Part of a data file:
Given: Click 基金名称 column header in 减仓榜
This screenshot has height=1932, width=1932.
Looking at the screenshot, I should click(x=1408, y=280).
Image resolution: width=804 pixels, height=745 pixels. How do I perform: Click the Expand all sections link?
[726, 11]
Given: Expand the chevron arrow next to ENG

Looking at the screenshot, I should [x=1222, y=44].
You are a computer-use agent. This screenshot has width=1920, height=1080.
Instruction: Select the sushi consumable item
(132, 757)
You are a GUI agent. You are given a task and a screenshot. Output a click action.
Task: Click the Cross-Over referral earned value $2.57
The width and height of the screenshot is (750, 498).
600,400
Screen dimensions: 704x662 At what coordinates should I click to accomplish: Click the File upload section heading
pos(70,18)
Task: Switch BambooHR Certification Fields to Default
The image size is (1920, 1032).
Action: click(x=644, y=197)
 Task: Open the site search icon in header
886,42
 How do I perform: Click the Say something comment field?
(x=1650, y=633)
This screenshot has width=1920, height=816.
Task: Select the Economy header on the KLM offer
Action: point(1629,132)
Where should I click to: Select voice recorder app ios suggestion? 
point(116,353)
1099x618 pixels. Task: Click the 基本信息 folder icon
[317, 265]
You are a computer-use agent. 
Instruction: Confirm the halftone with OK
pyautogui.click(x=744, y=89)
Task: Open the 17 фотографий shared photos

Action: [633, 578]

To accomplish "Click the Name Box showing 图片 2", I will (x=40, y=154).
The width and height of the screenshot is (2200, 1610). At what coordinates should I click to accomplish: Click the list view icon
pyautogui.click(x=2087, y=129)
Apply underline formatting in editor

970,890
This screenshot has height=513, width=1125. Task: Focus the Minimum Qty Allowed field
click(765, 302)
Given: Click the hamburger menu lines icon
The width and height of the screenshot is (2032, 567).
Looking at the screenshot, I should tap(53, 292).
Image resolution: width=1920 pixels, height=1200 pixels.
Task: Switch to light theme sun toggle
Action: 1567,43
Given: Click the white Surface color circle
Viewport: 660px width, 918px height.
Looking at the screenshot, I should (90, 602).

→ THE EXERCISE: Copy the rows above verbatim, from the first one through the line that contains "point(116,353)".

→ EXERCISE RESULT:
Given: Click 基金名称 column header in 减仓榜
This screenshot has height=1932, width=1932.
Looking at the screenshot, I should click(x=1408, y=280).
Image resolution: width=804 pixels, height=745 pixels. How do I perform: Click the Expand all sections link?
[726, 11]
Given: Expand the chevron arrow next to ENG

Looking at the screenshot, I should [x=1222, y=44].
You are a computer-use agent. This screenshot has width=1920, height=1080.
Instruction: Select the sushi consumable item
(132, 757)
You are a GUI agent. You are given a task and a screenshot. Output a click action.
Task: Click the Cross-Over referral earned value $2.57
The width and height of the screenshot is (750, 498).
600,400
Screen dimensions: 704x662 At what coordinates should I click to accomplish: Click the File upload section heading
pos(70,18)
Task: Switch BambooHR Certification Fields to Default
The image size is (1920, 1032).
Action: click(x=644, y=197)
 Task: Open the site search icon in header
886,42
 How do I perform: Click the Say something comment field?
(x=1650, y=633)
This screenshot has width=1920, height=816.
Task: Select the Economy header on the KLM offer
Action: point(1629,132)
Where should I click to: Select voice recorder app ios suggestion? 
point(116,353)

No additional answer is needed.